Types of Loans

Choosing the Right Loan

There are various types of home loans, all offering different rates and features. It is vital that you always check the terms of your loans. Our role as your mortgage specialist is to provide you with comparisons of various loan options from a panel of lenders, and assist you with choosing the right loan for your circumstances. And if you are ready to apply now, feel free to submit your information to us.

Fixed Rate Loans

These loans are set at a fixed rate for a specified period - usually one to five years. Repayments do not rise or fall with interest fluctuations throughout the specified period. At the end of the term you can lock in another fixed rate, switch to variable or go for a split loan. These loans may have limited features and lack the flexibility of variable loans. There may be early exit fees and limited ability to make extra payments.

Split Loans

Splitting your home loan marries the flexibility of a variable rate loan with the stability of a fixed rate loan to reduce the impact of any interest rate changes. Split loans are especially popular when interest rates are increasing. By splitting a loan, borrowers can be protected against the risk of higher rates. If interest rates increase the fixed portion repayments will remain the same but the variable portion repayments will increase. But if interest rates decrease then the variable portion of the loan will be repaid faster. The loan can be divided equally or split into different amounts, eg 60% fixed and 40% variable.

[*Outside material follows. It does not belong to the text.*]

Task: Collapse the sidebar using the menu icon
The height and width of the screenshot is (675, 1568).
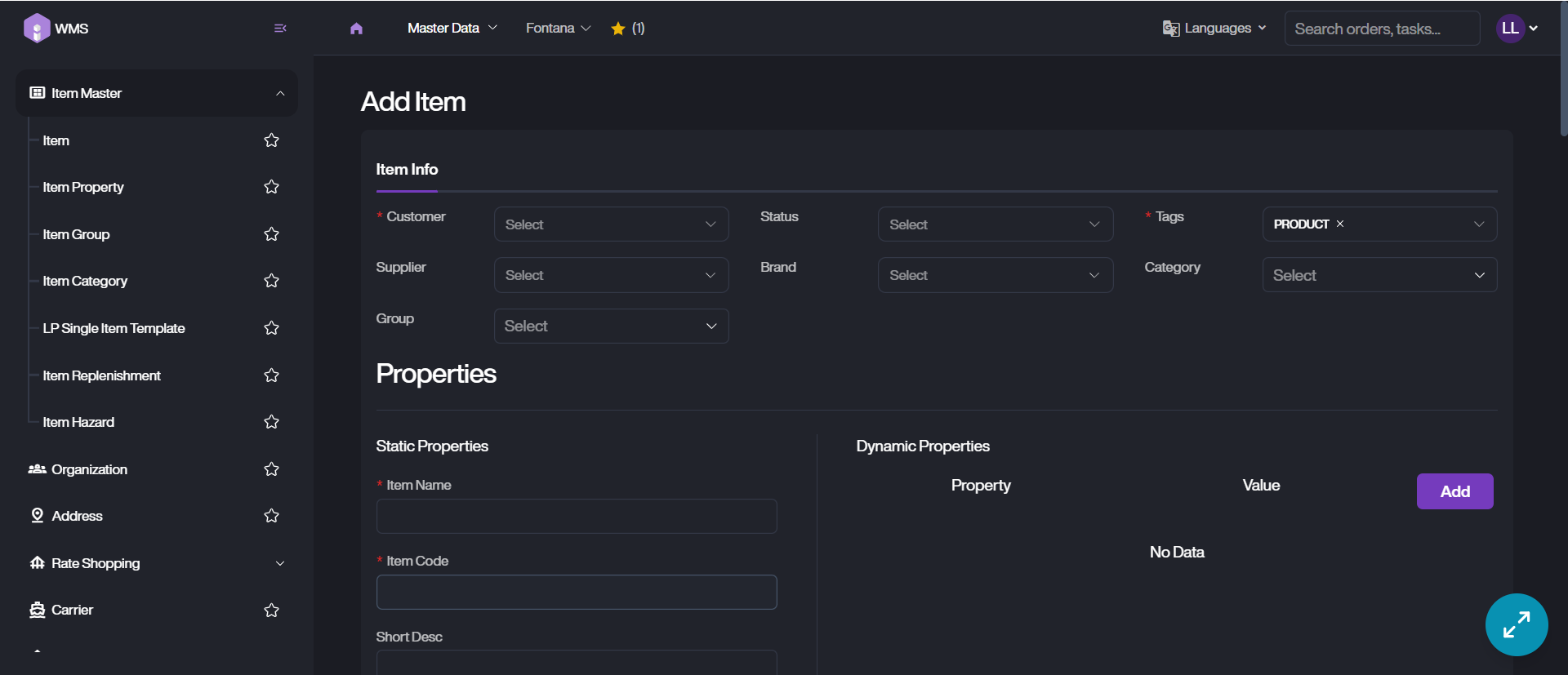Action: click(280, 29)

Split loans can be customised to take advantage of the various features that different loans have to provide. The features available with this type of debt make it particularly attractive for first time borrowers.

Loan Consolidation/Refinancing

Debt consolidation is a process where all of your debts are rolled together into a single loan.

Debt from personal loans and credit cards can be incorporated into your mortgage at a much better interest rate as home loans tend to have lower interest rates than other forms of credit. Consolidation will reduce your interest rate overall, and in this way save you money. Consolidation of your debt into your existing mortgage is most effective for larger amounts of money and should reduce the amount of your monthly payment. It also has the advantage of only having to make one payment per month.